Most of the papers so far take the continuum for granted. But it’s also tempting to use categorification to look for a ‘purely discrete’ way to do physics. One way is to use groupoids (categories where all the morphisms are isomorphisms) as a substitute for numbers. Alex Hoffnung, Christopher Walker and I wrote a paper that develops linear algebra based on this idea: Higher-Dimensional Algebra VII: Groupoidification. In this paper we sketch how to use this idea to categorify certain algebraic gadgets called ‘Hecke algebras’ and ‘Hall algebras’. These gadgets are important in the study of simple Lie algebras. We’ll study them in more detail in the next two HDA papers. For a preview of HDA8, see Alex Hoffnung’s paper The Hecke Bicategory. Christopher Walker is doing his thesis on categorified Hall algebras, and some of that work will become HDA9.

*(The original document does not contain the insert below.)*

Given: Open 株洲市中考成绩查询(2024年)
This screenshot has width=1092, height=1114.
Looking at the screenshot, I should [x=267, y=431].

Apart from HDA8, HDA9 and a few other leftovers, I’ve moved on to other projects. So I want to point out a big hole in the above work, which I will never fill, in hopes that someone else will.

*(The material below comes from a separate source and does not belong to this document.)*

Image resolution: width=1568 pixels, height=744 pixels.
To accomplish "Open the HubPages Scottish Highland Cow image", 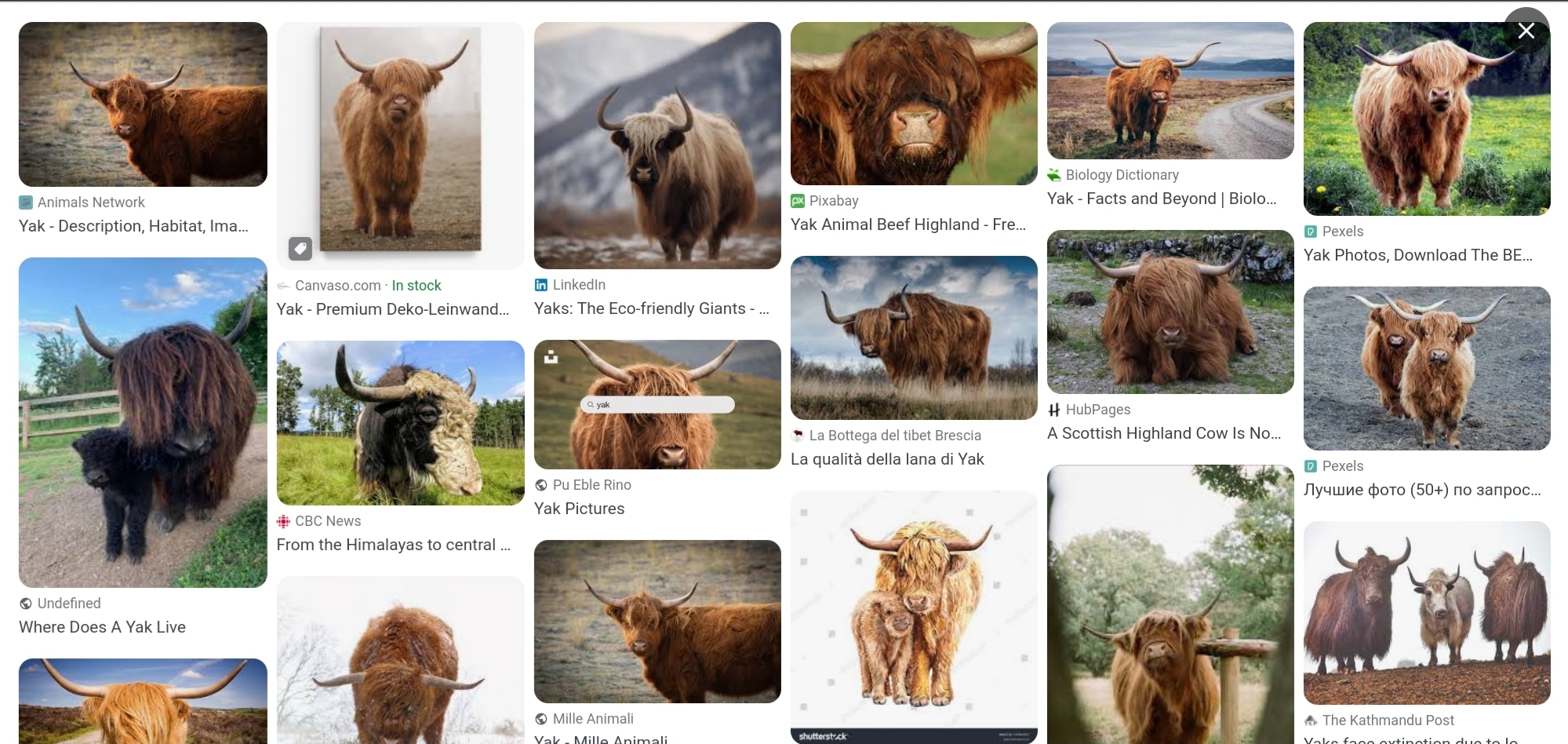I will pos(1170,312).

Namely: there’s a gap between the strand of work that takes the continuum for granted and the strand that explores doing math in a purely discrete way!
Luckily, there’s an obvious place to start bridging this gap.
On the one hand, we can categorify any simple Lie algebra and get a Lie 2-algebra. This work uses the real numbers, or at least the rational numbers, all over the place. On the other, we can take the quantum group corresponding to this Lie algebra. Inside the quantum group there’s a hefty piece called the Hall algebra, which we know how to categorify without ever mentioning the rational numbers: we can use groupoids instead. How are these related? They are indeed closely related: after all, both the Lie 2-algebra and the quantum group are close relatives of yet another player in this game, the centrally extended loop group! But it would be nice to clarify this relationship, and simplify it. I don’t think we’ve gotten to the bottom of the math yet, much less its possible implications for physics.
I should add that other people have other approaches to categorifying quantum groups, some of which apply to the whole quantum group. Some relevant names here include Kazhdan, Lusztig, Frenkel, Soergel, Stroppel, Khovanov, Lauda, Rouquier, and Webster — and I can think of many more, so I apologize to the rest of you. This line of work is very important, and it must hold many of the keys to the question I’m asking. But to me, alas, it still seems complicated and mysterious. Most of this is due to my ignorance, I’m sure. But I still think this work would benefit from being looked at by simple-minded folks who can’t look at a complicated formula or definition without asking “why?”
Eventually, you see, it will all turn out to be blitheringly obvious…
Re: The Art of Math
I can’t resist adding the plug that the first Baez-Huerta paper on Division Algebras and Supersymmetry is about to appear in our CBMS conference proceedings
Superstrings, Geometry, Topology, and C*-algebras, which should be appearing in print imminently.